# Graph Connected Component Analysis with Bulk-Synchronous-Parallel Processing

In an undirected graph, a connected component is a subgraph in which any two vertices are connected to each other by paths. Usual algorithms build a graph where each vertex is labeled with its component number. They use a search from an unclassified vertex to build the connected component containing this vertex. The process repeats until all vertices are labeled with a component. Vertices that are not connected form a component with only one vertex.

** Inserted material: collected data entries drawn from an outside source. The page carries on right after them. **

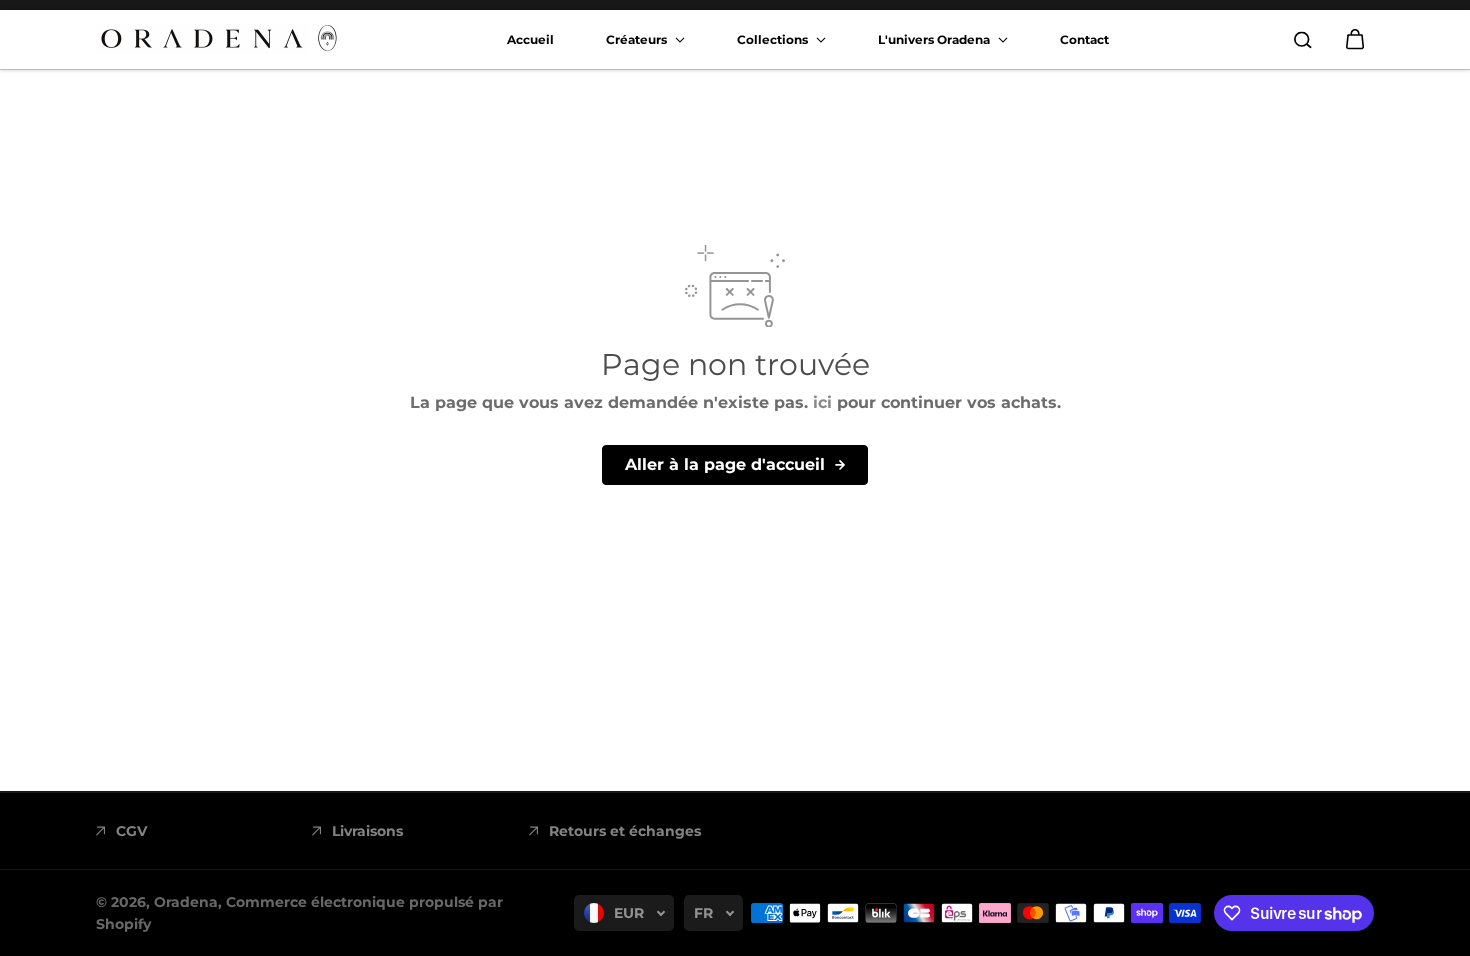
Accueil (530, 39)
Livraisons (367, 831)
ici (822, 402)
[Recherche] (1303, 40)
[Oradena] (221, 39)
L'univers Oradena (935, 39)
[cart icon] (1355, 40)
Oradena (186, 902)
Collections (774, 39)
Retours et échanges (625, 831)
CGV (131, 831)
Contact (1084, 39)
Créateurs (638, 39)
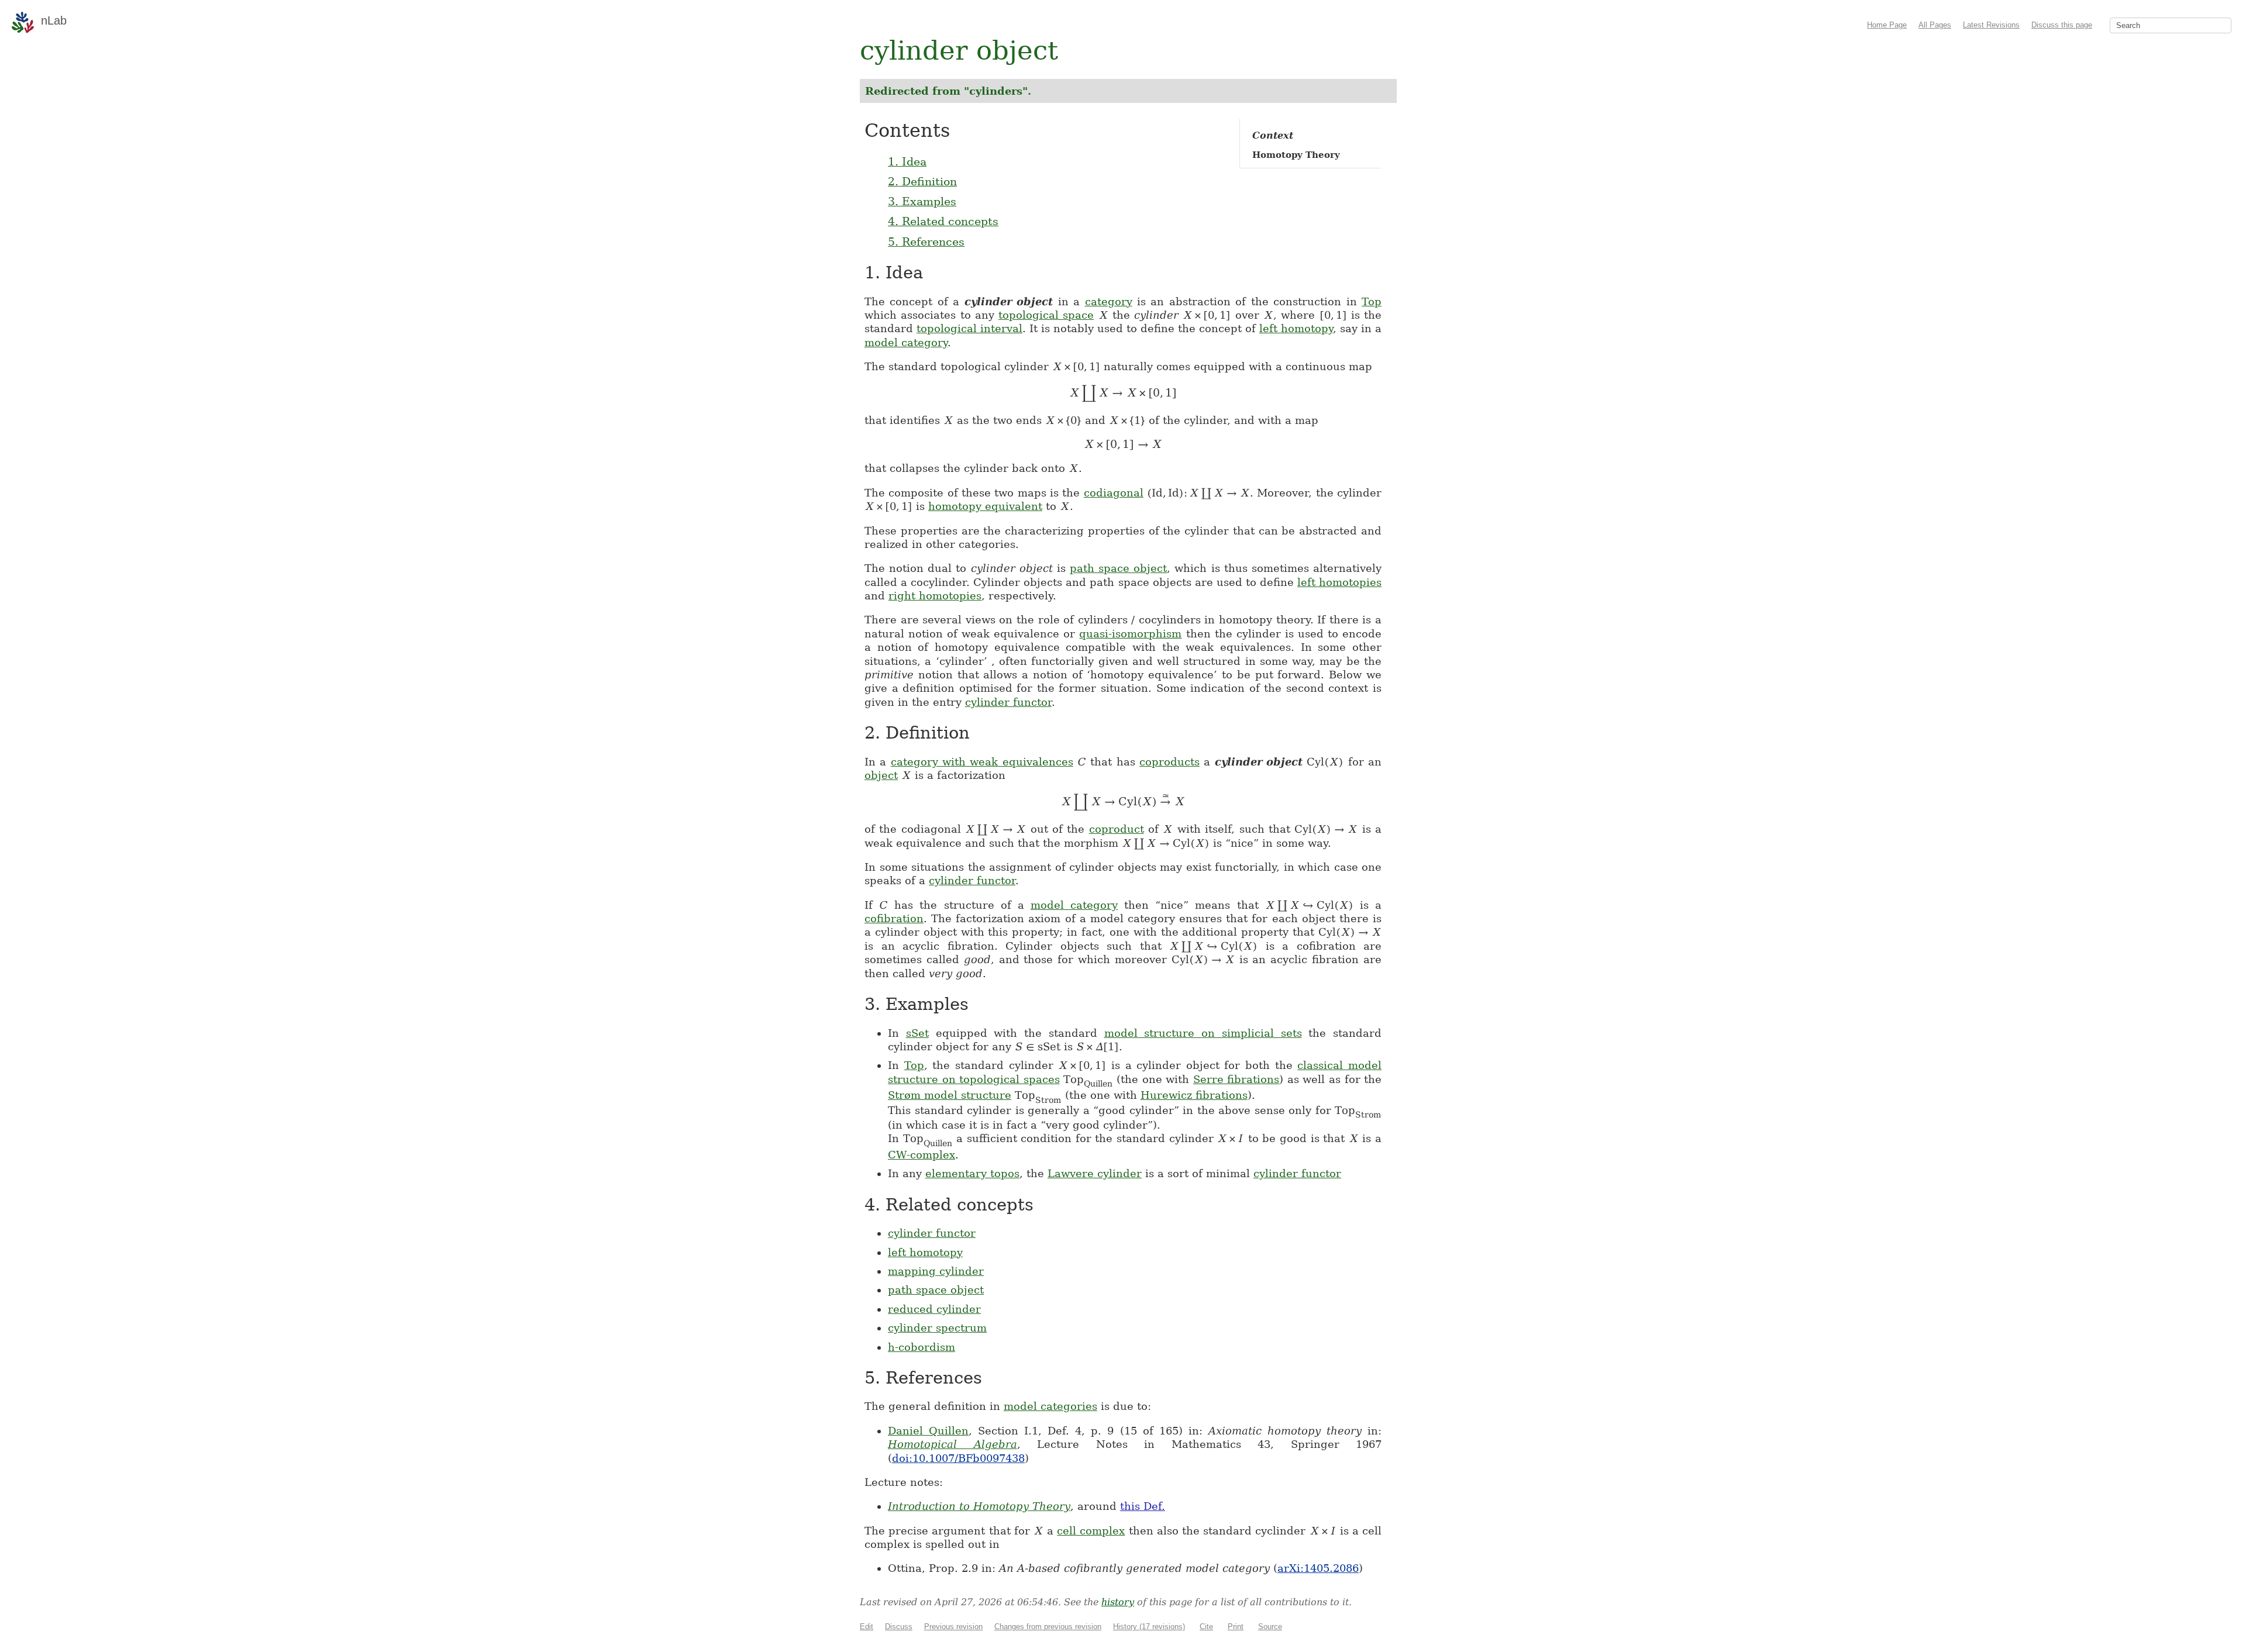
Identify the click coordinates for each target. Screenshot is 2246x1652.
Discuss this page (2061, 24)
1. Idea (907, 161)
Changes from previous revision (1047, 1626)
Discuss (898, 1626)
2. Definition (922, 181)
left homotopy (1296, 328)
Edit (866, 1626)
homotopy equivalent (985, 506)
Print (1235, 1626)
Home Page (1887, 24)
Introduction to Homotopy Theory (979, 1506)
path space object (1118, 568)
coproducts (1169, 762)
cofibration (894, 918)
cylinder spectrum (937, 1328)
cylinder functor (1008, 702)
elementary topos (972, 1173)
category (1108, 301)
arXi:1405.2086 (1318, 1568)
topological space (1046, 315)
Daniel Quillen (928, 1431)
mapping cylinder (936, 1271)
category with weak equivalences (982, 762)
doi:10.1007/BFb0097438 (958, 1458)
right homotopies (934, 595)
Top (1372, 301)
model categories (1050, 1406)
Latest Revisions (1991, 24)
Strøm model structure (949, 1095)
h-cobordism (921, 1347)
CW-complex (921, 1155)
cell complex (1091, 1531)
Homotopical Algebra (952, 1444)
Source (1270, 1626)
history (1117, 1602)
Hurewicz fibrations (1194, 1095)
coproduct (1116, 829)
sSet (917, 1033)
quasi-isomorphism (1130, 633)
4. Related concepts (943, 221)
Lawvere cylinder (1095, 1173)
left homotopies (1339, 582)
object (881, 775)
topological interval (969, 328)
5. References (926, 241)
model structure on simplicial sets (1203, 1033)
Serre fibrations (1236, 1079)
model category (906, 342)
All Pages (1934, 24)
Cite (1206, 1626)
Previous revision (953, 1626)
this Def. (1142, 1506)
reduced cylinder (934, 1309)
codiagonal (1113, 493)
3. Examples (922, 201)
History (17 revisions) (1149, 1626)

In an edge-centric BSP implementation, like GraphX, finding all the connected components is done in parallel using Pregel iterations:

```// working copy of the input graph, set label of vertices to their vertex Id
val cGraph : Graph[ Int, ED ] = graph.mapVertices(
(vid, attr) => vid )

cGraph.pregel[ Long ](initialMsg = Long.MaxValue) (
// vertex program
(vid : VertexId, attr : Long, msg : Long) => Math.min(msg, attr),
// sendMsg: send to vertex the min of component label along the edges
(edgeT : EdgeTriplet[Long, ED]) =>
if (edgeT.srcAttr < edgeT.dstAttr)
Iterator( (edgeT.dstId, edgeT.srcAttr) )
else if (edgeT.dstAttr < edgeT.srcAttr)
Iterator( (edgeT.srcId, edgeT.dstAttr) )
else
Iterator.empty,
// mergeMsg
Math.min(_, _) )
```

This algorithm will build a graph where each vertex is labeled with the lowest vertex Id of the connected component that contains this vertex. The vertex program is a function called each time a vertex receives a message, in this case a Long number which is the component Id of one of its neighbor. The `sendMsg` function processes an edge and propagate the minimum of the vertex attribute of one vertex to the other vertex, and finally messages are merged with the `min()` binary function.